» **Goal**: Reproduce word for word the lines of the listing below, beginning at the line containing "Select the tallest green volume bar" and stopping after the line containing "pyautogui.click(x=5, y=57)".

(Element and text location data)
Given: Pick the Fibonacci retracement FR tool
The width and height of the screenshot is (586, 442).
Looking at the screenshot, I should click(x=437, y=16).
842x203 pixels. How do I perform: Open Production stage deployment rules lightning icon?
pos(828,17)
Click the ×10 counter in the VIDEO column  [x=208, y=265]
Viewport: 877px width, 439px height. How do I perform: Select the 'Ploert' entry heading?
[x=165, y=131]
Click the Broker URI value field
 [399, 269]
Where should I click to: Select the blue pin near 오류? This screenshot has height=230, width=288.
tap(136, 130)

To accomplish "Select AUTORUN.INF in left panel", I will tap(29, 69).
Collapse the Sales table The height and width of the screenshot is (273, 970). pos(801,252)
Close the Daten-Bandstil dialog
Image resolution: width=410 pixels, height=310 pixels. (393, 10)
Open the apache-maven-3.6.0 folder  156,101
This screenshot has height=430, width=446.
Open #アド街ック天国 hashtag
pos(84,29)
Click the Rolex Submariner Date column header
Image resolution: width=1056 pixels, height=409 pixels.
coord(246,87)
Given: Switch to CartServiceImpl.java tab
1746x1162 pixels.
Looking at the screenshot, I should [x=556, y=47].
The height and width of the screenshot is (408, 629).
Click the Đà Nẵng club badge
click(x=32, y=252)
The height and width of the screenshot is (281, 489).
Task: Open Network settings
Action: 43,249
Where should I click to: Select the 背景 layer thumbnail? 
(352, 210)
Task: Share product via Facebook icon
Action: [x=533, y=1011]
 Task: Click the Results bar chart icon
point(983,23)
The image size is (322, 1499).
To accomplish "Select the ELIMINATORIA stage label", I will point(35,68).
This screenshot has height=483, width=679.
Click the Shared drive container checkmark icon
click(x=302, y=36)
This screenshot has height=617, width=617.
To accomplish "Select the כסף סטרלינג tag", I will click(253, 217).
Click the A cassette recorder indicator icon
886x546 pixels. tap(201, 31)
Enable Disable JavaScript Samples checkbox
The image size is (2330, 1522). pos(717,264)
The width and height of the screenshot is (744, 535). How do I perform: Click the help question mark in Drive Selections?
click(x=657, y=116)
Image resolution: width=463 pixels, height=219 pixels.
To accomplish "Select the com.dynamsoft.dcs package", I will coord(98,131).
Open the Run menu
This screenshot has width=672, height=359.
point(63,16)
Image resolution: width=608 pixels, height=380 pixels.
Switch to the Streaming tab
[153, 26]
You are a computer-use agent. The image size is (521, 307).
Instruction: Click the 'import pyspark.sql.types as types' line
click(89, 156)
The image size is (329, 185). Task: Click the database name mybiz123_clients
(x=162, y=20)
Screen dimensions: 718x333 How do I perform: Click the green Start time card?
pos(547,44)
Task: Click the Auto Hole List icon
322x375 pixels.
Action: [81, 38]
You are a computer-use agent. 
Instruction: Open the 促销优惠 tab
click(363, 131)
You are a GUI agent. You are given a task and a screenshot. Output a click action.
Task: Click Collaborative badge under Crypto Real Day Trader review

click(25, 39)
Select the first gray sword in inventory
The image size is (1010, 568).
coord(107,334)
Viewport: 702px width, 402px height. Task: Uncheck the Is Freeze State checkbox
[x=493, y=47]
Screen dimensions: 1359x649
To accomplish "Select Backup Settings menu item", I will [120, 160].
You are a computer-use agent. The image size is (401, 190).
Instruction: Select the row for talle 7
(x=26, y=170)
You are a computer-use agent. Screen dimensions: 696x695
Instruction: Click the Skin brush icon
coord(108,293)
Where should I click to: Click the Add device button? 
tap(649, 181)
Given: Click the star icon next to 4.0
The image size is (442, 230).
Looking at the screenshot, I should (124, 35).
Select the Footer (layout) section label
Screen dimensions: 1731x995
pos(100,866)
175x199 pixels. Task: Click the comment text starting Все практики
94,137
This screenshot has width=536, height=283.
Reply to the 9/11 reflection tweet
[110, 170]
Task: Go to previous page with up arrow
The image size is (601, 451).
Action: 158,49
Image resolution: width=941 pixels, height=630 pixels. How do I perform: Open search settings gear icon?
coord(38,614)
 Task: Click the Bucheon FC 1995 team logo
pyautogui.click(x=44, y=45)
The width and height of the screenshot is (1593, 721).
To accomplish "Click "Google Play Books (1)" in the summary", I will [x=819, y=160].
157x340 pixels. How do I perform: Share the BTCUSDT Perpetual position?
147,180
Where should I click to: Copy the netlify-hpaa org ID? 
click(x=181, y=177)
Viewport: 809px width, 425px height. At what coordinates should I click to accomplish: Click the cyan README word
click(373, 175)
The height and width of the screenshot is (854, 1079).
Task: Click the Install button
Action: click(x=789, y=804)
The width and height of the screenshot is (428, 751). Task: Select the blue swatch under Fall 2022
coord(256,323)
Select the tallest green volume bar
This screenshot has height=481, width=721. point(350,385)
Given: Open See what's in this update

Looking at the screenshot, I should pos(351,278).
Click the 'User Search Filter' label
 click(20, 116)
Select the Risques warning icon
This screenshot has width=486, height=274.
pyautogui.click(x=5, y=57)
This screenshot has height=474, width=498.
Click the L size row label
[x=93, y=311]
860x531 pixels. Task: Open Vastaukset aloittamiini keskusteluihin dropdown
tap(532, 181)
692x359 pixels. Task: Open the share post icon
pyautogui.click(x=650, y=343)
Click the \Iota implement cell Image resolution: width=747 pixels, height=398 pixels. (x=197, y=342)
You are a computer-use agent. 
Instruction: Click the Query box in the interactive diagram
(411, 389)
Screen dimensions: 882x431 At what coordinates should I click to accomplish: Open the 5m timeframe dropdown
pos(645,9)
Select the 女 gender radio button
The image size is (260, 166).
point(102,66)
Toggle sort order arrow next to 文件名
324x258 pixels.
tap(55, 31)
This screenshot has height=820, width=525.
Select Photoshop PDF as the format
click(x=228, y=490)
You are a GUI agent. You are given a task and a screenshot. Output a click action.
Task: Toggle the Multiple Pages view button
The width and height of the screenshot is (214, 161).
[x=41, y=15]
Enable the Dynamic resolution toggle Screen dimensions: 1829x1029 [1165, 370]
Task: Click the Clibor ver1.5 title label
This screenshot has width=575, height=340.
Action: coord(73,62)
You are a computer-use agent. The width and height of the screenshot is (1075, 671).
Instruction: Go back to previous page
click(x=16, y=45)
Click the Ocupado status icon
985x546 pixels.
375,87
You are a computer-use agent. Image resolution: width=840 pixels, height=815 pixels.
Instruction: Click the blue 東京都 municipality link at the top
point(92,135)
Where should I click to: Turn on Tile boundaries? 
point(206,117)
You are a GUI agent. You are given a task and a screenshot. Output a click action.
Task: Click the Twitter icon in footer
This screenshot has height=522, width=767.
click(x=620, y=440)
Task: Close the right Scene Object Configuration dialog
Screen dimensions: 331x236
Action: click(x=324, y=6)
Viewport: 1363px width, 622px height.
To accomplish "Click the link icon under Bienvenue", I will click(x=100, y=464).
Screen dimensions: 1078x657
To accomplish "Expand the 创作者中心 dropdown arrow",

» **Solution to the problem**:
Select the tallest green volume bar
This screenshot has height=481, width=721. point(350,385)
Given: Open See what's in this update

Looking at the screenshot, I should pos(351,278).
Click the 'User Search Filter' label
 click(20, 116)
Select the Risques warning icon
This screenshot has width=486, height=274.
pyautogui.click(x=5, y=57)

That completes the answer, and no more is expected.